Correia de Campos - Os portugueses tinham, entre outras, cinco grandes qualidades: a inveja, o disfarce, a acomodação, a rusticidade e a subsídio-dependência. Nos últimos tempos podemos acrescentar mais uma: a justiça de sofá. Estávamos já bem servidos de atributos quando surge um novo: a capacidade de se "fazer justiça" pela televisão.
A inveja é um dos grandes atributos da alma lusa. Move montanhas e constitui a nossa via original para a transparência. Todos conhecemos a inveja, última palavra de Os Lusíadas, uma estrofe anódina que ninguém esperaria como fecho da nossa maior obra épica. Todavia, sem a inveja, nunca os filhos segundos que militaram nas descobertas, conquistas e colónias poderiam aspirar a possuir terra, nem os clérigos sem família a dizer missa em novas dioceses, nem os escrivães, juízes e tabeliães a escreverem a história do quotidiano.
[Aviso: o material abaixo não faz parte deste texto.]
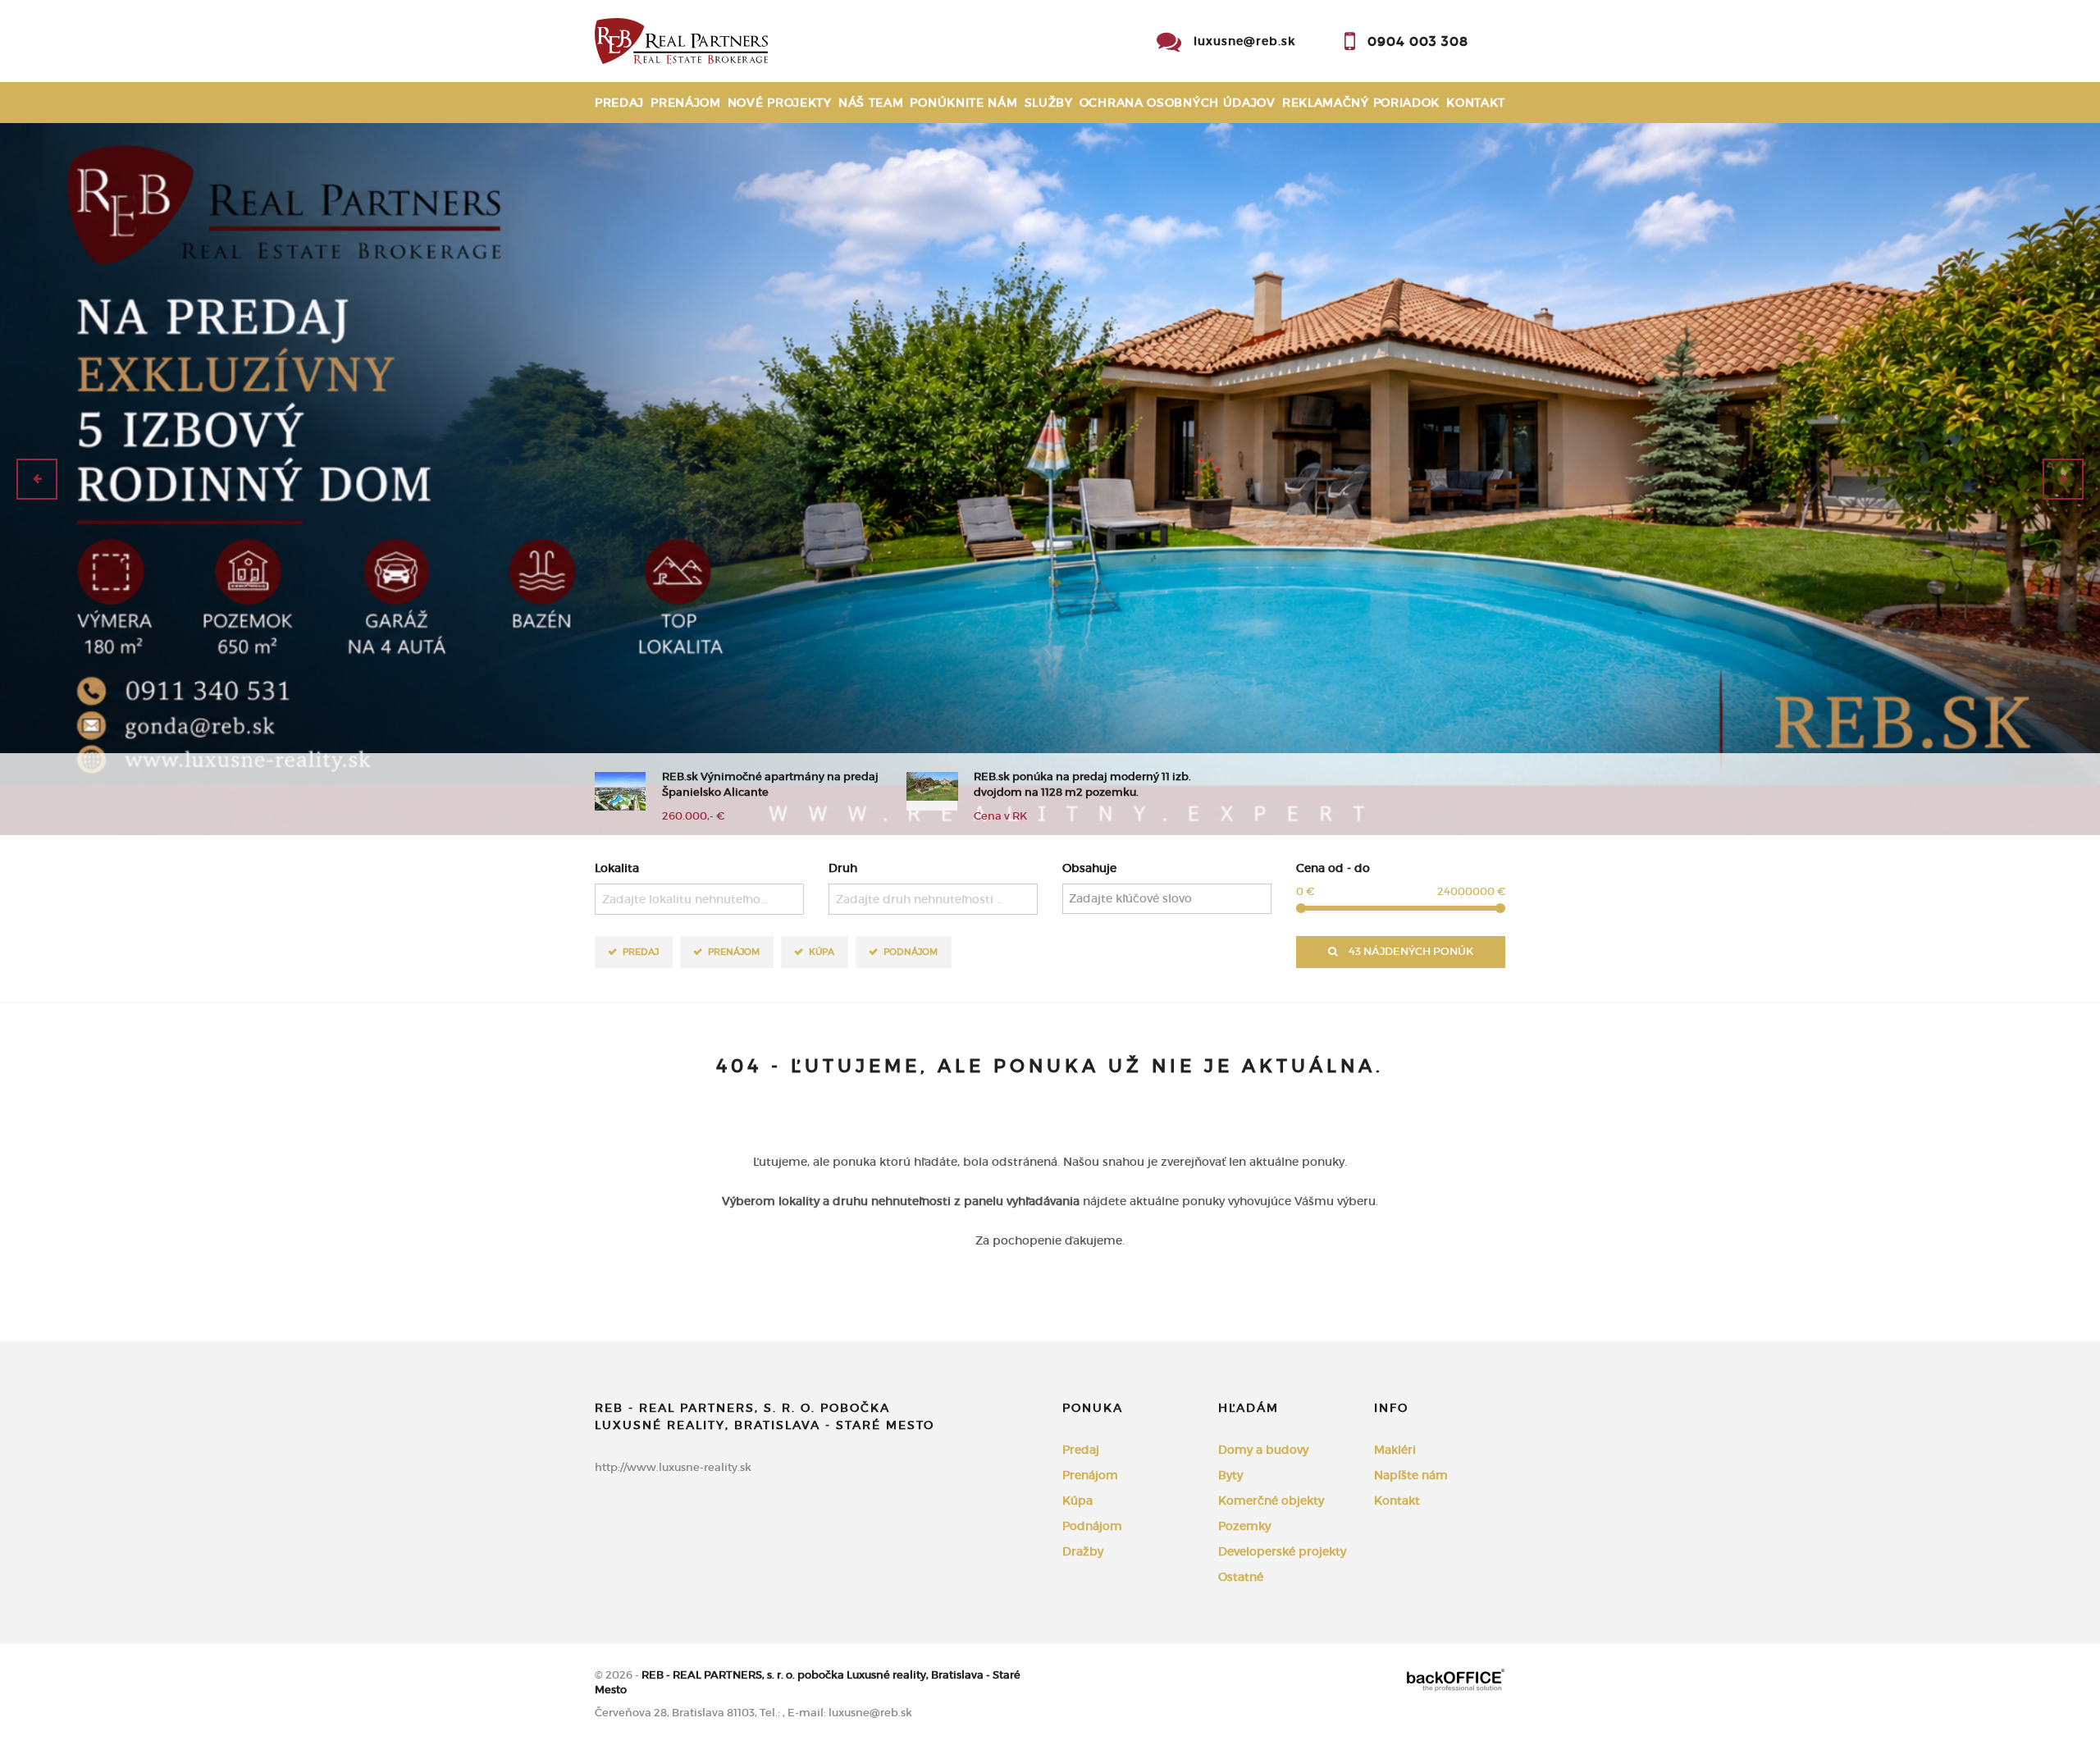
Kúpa (821, 951)
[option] (1050, 479)
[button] (36, 479)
Mas a inveja tem hoje outra função, mais nobre: ela é a estrada da transparência. Sem ela não se conheceriam as remunerações dos administradores de bancos e grandes empresas, dos pluripensionistas do Estado, nem dos deputados ao Parlamento Europeu. Nada melhor do que uma crise para que todos, militantemente, desejem saber o que os outros recebem, transformando-se em eficazes agentes do fisco.
O disfarce é a face lúdica dos portugueses. O Carnaval está-nos na alma. E quando alguém pensa em apagá-lo, protestamos de forma cínica: "Ai não queres dar a tolerância, então meto um dia de férias"! O disfarce também se apresenta disfarçado. Soubemos agora que o gestor de uma empresa pública aguentou nove anos a injúria de sucessivos Governos não terem aceite as suas soluções salvadoras para as finanças da empresa. Não sabemos que mais admirar, se a resistência do gestor perante a recusa das suas ideias, se a tolerância dos Governos perante tão incómodo gestor público.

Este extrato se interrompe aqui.